---------- SELECTED TEXT

Coming Out To Parents GLBT
There are many things to consider before coming out to your parents. Although most parents do not react in a negative fashion, you must be prepared for the worst-case scenario. For instance, if you are living with your parents and they kick you out, there needs to be some kind of back-up plan in place after coming out to your parents. (read:When Family Rejects Their GLBT Teen)
If you are financially dependent on your family or are planning for them to pay for college, you may want to have an idea of their reaction. If you think that coming out to your parents will jeopardize these things, you may want to seriously consider your options.
People who are gay need to be certain of themselves, having accepted their sexuality, before coming out to parents. There is no time limit or rush to tell. Coming out of the closet may be difficult at first and doing it at a later point in life may be easier. Reading this article on how to talk about being gay may also be helpful.
You also may want to consider your motives for coming out to your parents. Is it to notify them of an important part of who you are or is it to anger them? Your reasons can have far reaching effects on your relationships. Never come out in anger, as this may overshadow your message and make things harder to accept. (read:Top 4 Ways Not To Come Out LGBT)
It may be helpful to tell another family member first; perhaps an aunt, a cousin or a sibling can be of support if one or both of your parents does not take the news well.
The Best Time to Come Out to Your Parents
When coming out to parents, consider the time in which you choose to do it:
- A large amount of uninterrupted time would be best.
- It's also best to avoid the larger holidays, as these days already carry a large amount of stress.
- Do it on a less stressful and less hectic day.
There can be many advantages in face-to-face communication, including being able to judge reactions more accurately. With this in mind, telling your parents in person is recommended above a phone call, letter, email or text message.
It might be easier for your parents if you do not bring your partner for support in coming out. Introductions can be made later, or if they already have met your partner, you can tell them his or her significance at a later date.
When Coming Out to Parents, Have a Plan
It's wise to plan out what you are going to say. You might want to tell a close friend before you tell your parents. It might also be helpful to talk to others who have gone through the process before, so you can get some insights and possibly advice on the dos and don'ts of coming out to parents.
If your parents ask if you are gay, that may be an appropriate time to speak to them. Just by asking, it may mean they are prepared for an answer. Even if you deny it in the heat of the moment, you can use the question as a springboard towards coming out to your parents at a later date.
Be Patient When Coming Out to Parents
You must be patient with your parents and aware that their acceptance is a process which can take some time. Just look at how long it took you to come out. You can't expect everyone to be comfortable with this immediately. Give them time to cope with the news their own way. Whatever methods they use for other stressful situations can be a good insight to how they handle your news.
Although you may be excited and proud of your sexuality, this may not be the case for everyone. Your parents may only see how this could negatively affect them or you, but hopefully, in time, they will come to see how your coming out positive affects you.
This revelation will have a great impact on your life and it's important to consider the possible negative consequences of coming out. While some may accept these changes, others will act differently towards you. Your parents may get angry and, in rare cases, even go so far as disowning you. You must be patient and true to yourself above all, and things can gradually change for the better.
Be Prepared to Answer Questions
Before you come out to your parents, inform yourself on questions you think they might ask. Be sure that they know that it is not something they have done wrong and the only choice that was made was regarding your personal happiness. If they are religious, you may want to familiarize yourself with readings that may bolster your stance. You may even use this as an opportunity to open a dialogue regarding your own belief system, should it be different from theirs.

--------------------
---------- STORED DATA

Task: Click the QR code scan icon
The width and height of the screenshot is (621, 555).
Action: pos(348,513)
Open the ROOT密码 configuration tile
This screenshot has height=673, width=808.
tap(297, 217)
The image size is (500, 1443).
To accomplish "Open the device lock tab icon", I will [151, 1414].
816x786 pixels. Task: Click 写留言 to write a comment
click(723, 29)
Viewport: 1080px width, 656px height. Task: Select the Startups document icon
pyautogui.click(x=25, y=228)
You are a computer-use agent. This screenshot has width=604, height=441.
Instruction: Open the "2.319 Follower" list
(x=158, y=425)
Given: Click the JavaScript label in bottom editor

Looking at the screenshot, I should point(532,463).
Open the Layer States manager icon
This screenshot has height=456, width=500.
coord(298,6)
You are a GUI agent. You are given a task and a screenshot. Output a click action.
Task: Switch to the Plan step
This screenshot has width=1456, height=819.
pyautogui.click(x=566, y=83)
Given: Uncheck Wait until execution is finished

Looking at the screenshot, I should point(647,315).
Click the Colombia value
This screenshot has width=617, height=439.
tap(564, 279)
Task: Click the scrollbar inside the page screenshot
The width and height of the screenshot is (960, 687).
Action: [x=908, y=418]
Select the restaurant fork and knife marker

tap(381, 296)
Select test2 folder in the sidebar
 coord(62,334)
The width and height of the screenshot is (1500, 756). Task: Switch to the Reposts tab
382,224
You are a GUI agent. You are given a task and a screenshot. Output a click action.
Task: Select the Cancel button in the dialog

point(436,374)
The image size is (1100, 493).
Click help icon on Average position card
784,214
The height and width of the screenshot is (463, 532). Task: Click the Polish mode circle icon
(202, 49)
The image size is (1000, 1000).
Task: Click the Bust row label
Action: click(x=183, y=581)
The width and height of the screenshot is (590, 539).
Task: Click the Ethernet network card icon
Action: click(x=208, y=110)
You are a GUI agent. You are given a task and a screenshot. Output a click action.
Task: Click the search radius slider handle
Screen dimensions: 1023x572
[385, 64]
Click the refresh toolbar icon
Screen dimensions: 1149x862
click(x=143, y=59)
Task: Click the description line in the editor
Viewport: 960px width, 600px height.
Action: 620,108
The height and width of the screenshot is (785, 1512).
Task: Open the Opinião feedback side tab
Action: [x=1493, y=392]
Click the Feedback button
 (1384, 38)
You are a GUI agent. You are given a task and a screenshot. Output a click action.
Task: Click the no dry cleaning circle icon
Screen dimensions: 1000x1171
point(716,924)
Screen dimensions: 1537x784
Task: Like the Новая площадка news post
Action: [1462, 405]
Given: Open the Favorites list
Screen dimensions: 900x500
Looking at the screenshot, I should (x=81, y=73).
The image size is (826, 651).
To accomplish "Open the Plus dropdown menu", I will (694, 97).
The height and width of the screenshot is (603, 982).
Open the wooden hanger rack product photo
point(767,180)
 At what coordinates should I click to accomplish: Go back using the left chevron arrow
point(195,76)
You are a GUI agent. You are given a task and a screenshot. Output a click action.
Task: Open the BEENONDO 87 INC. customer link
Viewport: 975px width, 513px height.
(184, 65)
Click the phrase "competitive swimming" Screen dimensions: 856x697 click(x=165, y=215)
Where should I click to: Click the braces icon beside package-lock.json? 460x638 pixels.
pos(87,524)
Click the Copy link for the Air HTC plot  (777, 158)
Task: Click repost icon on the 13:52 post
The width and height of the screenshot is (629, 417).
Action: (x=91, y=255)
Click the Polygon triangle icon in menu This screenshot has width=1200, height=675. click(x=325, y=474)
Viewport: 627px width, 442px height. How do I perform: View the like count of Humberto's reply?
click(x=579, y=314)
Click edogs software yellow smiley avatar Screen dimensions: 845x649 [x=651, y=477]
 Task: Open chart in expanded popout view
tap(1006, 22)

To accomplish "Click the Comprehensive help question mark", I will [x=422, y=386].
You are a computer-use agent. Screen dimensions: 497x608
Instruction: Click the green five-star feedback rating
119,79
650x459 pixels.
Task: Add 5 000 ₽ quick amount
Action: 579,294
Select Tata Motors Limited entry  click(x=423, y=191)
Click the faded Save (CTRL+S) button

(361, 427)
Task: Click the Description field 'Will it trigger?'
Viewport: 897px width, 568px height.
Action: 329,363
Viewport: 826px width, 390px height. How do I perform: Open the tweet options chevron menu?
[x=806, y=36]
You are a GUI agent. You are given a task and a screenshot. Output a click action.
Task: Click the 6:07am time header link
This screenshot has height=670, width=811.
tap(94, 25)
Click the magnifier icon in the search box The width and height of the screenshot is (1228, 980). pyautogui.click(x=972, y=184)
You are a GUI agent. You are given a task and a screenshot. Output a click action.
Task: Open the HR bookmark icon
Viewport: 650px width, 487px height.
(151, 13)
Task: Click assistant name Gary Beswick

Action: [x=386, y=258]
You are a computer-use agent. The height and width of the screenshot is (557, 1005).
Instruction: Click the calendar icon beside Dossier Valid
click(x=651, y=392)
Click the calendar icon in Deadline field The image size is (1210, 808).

--------------------

WHAT NEEDS TO BE DONE
Answer these questions from the text on coming out to parents.
(a) Which days does the text say to avoid for coming out?
(b) What does the text recommend over a phone call, letter, email or text message?
(c) If the parents are religious, what might you want to familiarize yourself with?

SOLVED EXERCISE
(a) The larger holidays, because those days already carry a large amount of stress.
(b) Telling your parents in person.
(c) Readings that may bolster your stance.